- O senador Carlos Viana, presidente da CPMI do INSS, afirmou que o ministro Alexandre de Moraes, do STF, deveria ser afastado até o fim das investigações sobre as relações de Daniel Vorcaro com integrantes da Corte.
- A declaração foi feita durante participação no programa Roda Viva, da TV Cultura, na segunda-feira, 16 de março de 2026.
- Viana citou uma suposta conversa entre Moraes e Vorcaro e informou que teve acesso a dados do celular de Vorcaro indicando que o número que recebeu a mensagem era de um aparelho funcional do STF.
- O senador disse que enviará um ofício à Justiça para saber quem estava com o aparelho no dia em que houve a suposta comunicação.
- Viana contou ainda que espera que Vorcaro faça delação premiada o mais breve possível, destacando que isso poderia esclarecer o envolvimento de parlamentares, ministros do STF e pessoas do STJ.

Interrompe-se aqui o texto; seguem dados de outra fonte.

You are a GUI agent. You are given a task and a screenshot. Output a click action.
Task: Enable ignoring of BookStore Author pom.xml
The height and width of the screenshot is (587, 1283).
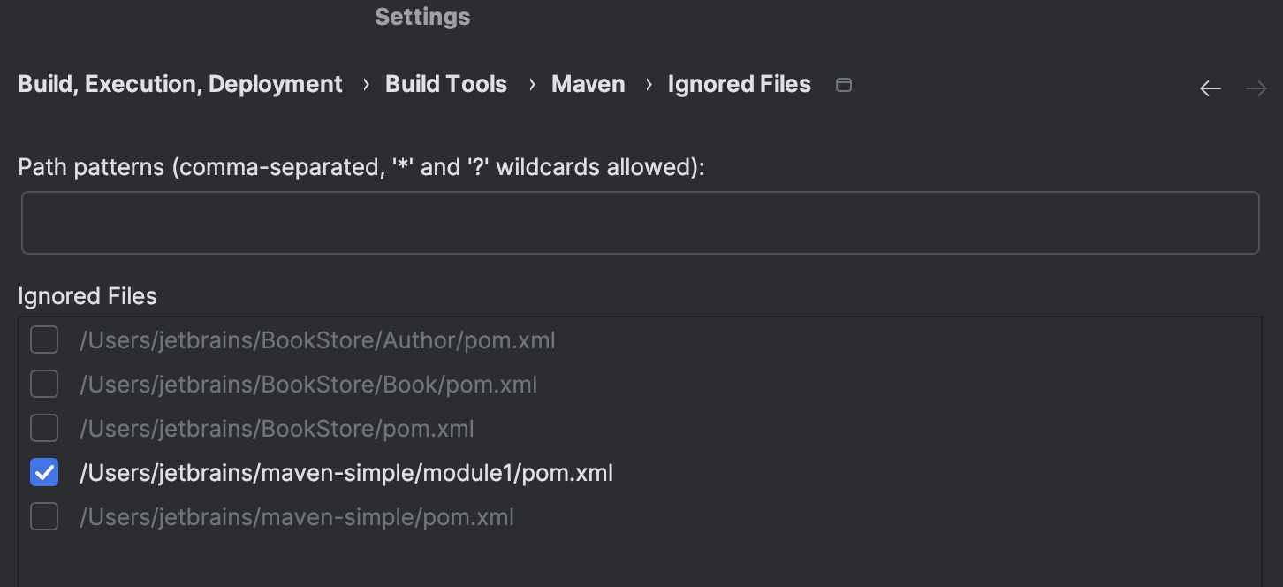pos(44,339)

O senador Carlos Viana (Podemos-MG) afirmou que o ministro Alexandre de Moraes, do STF, deveria ser afastado durante as investigações sobre as ligações entre Daniel Vorcaro e integrantes da Suprema Corte. A declaração ocorreu nesta segunda-feira, 16 de março de 2026, durante entrevista ao programa Roda Viva, da TV Cultura.
Viana, presidente da CPMI do INSS, disse que em um país com regras fortes de governança Moraes estaria afastado até o fim das apurações. Alega que a isenção da investigação demanda afastamento preventivo, para evitar interferência externa no processo.
Segundo o senador, a CPMI teve acesso a dados do celular de Vorcaro e confirmou que uma mensagem enviada pelo ex-banqueiro tinha como destinatário um número utilizado por um aparelho funcional do STF. Viana chegou a afirmar, depois, que o número pertencia ao Supremo, não a Moraes, e disse que enviaria um ofício à Corte para esclarecer quem operava o aparelho no dia da suposta comunicação.
Perspectivas sobre delação
Viana afirmou que espera uma delação premiada de Vorcaro o mais rápido possível. Ele contou confiar no relator do caso Master no STF, André Mendonça, para homologar depoimento, mesmo se envolver colegas do tribunal. O senador destacou que o compartilhamento de informações pode esclarecer o envolvimento de parlamentares, ministros e membros do STJ, segundo sua leitura.